These are real desks. These are real ass desks, okay exist.

Speaker 2 (42:18):
Were they made from the timber from a ship called
the Resolute?

Speaker 3 (42:22):
They sure were? Wow, they sure were. It is a documentary.
The desks are not puzzles that I was able to
find to help.

Speaker 2 (42:31):
Okay.

Speaker 3 (42:32):
Well, but there was a hidden door in the Resolute
desk in the Oval office. The reason it was there.
History fact, huh is that Franklin D. Roosevelt wanted to
have a hinged front panel installed so that people could
not see his wheelchair when he began using a wheelchair.
So that is why the panel was there, which they

(42:54):
referenced in the movie. Yes, And so this movie you
can learn a lot by watching this movie. It's a
history book basically, mostly just trivia. I wouldn't say you
learned much about that. Themes you don't learn much about,
you know, harping constantly harping and obsessing over founding father

(43:16):
related history, how it crumbles silas, Yeah, and how building
entire franchises around white Americans really hyper fixating on their
ancestry is maybe not the best use of time more money.
But they were real desks, and so that's not nothing perfect. Yeah.

Speaker 2 (43:41):
Okay. So meanwhile, Mitch Wilkinson again that's the Ed Harris character.
He finds out about the progress that Ben is making
and he taps Ben's phone so that he can run
surveillance on Ben and like spy on him and keep
track of where Ben is and what he's doing. Now

(44:03):
back in London, Ben and Riley and Abigail, who shows
up for reasons plan a little heist. They break into
the Queen's office, they solve the little puzzle on the desk,
and inside they find an old piece of wood with
writing on it of an indigenous language. Yes, we will

(44:27):
talk more about this, but this.

Speaker 3 (44:30):
Is just I mean, that is I think one of
the movie's greatest gigantic flaws is how because the second you,
or at least I might in my notes, the second
that you learn that this convoluted secret is related to
Indigenous Americans, I'm like, well, they're for sure going to

(44:50):
fumble this, oh yeah, massively, And sure enough they do.

Speaker 2 (44:54):
They really, really really do. Yes, we'll discuss this more
in a bit. But in the meantime, Ben, Riley, and
Abigail escape the palace with this piece of wood, but
Mitch and his goons chase them. They're shooting at them.
And then there's this ridiculous thing where Ben runs a

(45:16):
red light, knowing that a traffic cam will take a photo,
so he holds the piece of wood up for the photo.
Then he throws the wood in the river. Then he
gets Riley to hack the traffic cams to get a
copy of the photo, which is somehow high resolution enough
where they can still read the writing on it, and.

* Extracted material
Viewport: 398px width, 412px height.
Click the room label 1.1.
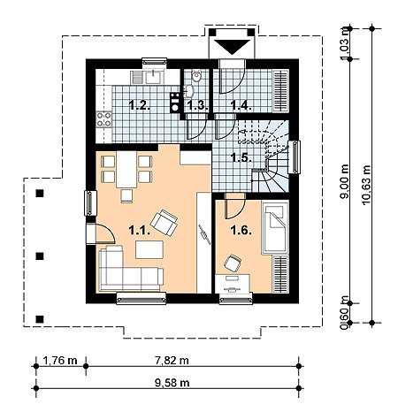click(x=140, y=231)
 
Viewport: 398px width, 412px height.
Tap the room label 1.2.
click(x=140, y=105)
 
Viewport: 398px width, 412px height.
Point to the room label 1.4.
click(x=241, y=105)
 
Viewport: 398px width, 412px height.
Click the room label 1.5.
click(x=241, y=157)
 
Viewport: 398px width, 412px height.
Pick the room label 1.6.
click(x=241, y=231)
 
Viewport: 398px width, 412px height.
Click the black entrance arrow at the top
click(x=232, y=47)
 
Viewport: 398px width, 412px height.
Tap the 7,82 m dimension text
click(x=172, y=360)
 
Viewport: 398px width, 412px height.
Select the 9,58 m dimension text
click(x=172, y=383)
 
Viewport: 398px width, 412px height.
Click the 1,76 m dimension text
click(x=60, y=360)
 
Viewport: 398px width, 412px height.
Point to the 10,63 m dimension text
click(x=366, y=185)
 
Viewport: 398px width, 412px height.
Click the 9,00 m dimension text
click(x=344, y=181)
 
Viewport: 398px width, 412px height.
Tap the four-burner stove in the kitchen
click(x=103, y=119)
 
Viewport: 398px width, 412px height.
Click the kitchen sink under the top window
click(x=147, y=77)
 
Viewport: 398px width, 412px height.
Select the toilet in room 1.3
click(x=196, y=76)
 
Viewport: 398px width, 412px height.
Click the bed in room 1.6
click(x=275, y=226)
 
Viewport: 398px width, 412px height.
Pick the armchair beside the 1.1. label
click(x=164, y=223)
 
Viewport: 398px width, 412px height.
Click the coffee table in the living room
click(x=149, y=249)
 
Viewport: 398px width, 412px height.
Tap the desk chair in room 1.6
click(x=233, y=263)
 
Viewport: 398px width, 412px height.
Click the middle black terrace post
click(x=40, y=256)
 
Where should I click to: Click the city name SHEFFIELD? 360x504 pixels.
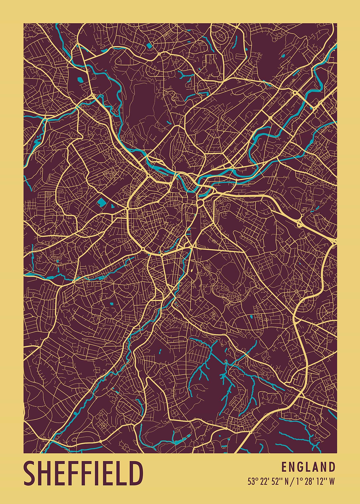[x=83, y=473]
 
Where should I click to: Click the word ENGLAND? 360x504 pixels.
[x=308, y=467]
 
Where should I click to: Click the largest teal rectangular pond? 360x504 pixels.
[x=102, y=202]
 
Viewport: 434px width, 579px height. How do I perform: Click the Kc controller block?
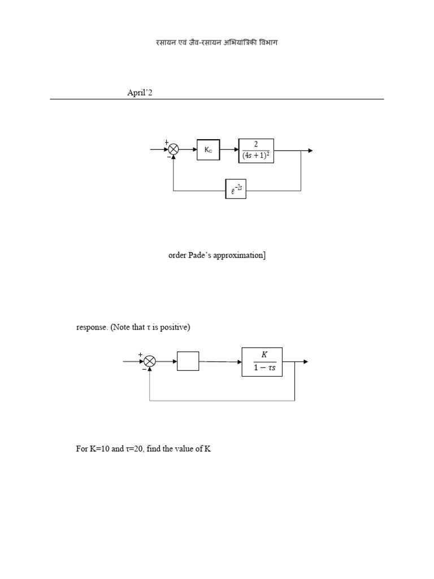[208, 150]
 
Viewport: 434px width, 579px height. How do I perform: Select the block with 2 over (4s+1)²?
[256, 150]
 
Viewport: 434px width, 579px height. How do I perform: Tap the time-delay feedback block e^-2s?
[236, 190]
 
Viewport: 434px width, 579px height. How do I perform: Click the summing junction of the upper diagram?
[173, 150]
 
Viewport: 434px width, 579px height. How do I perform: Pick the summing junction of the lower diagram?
[149, 361]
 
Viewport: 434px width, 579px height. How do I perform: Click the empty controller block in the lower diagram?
[188, 361]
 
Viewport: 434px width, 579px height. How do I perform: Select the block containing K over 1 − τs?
[262, 362]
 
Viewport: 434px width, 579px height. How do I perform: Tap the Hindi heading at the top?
[216, 42]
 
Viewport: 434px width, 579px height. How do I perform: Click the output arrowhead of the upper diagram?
[310, 150]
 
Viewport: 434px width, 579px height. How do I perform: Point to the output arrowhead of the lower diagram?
[306, 362]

* Aim
Can you reproduce, word for word, the part of the podcast transcript starting at "Then he throws" and ending at "on it, and."?

* Task output
Then he throws the wood in the river. Then he
gets Riley to hack the traffic cams to get a
copy of the photo, which is somehow high resolution enough
where they can still read the writing on it, and.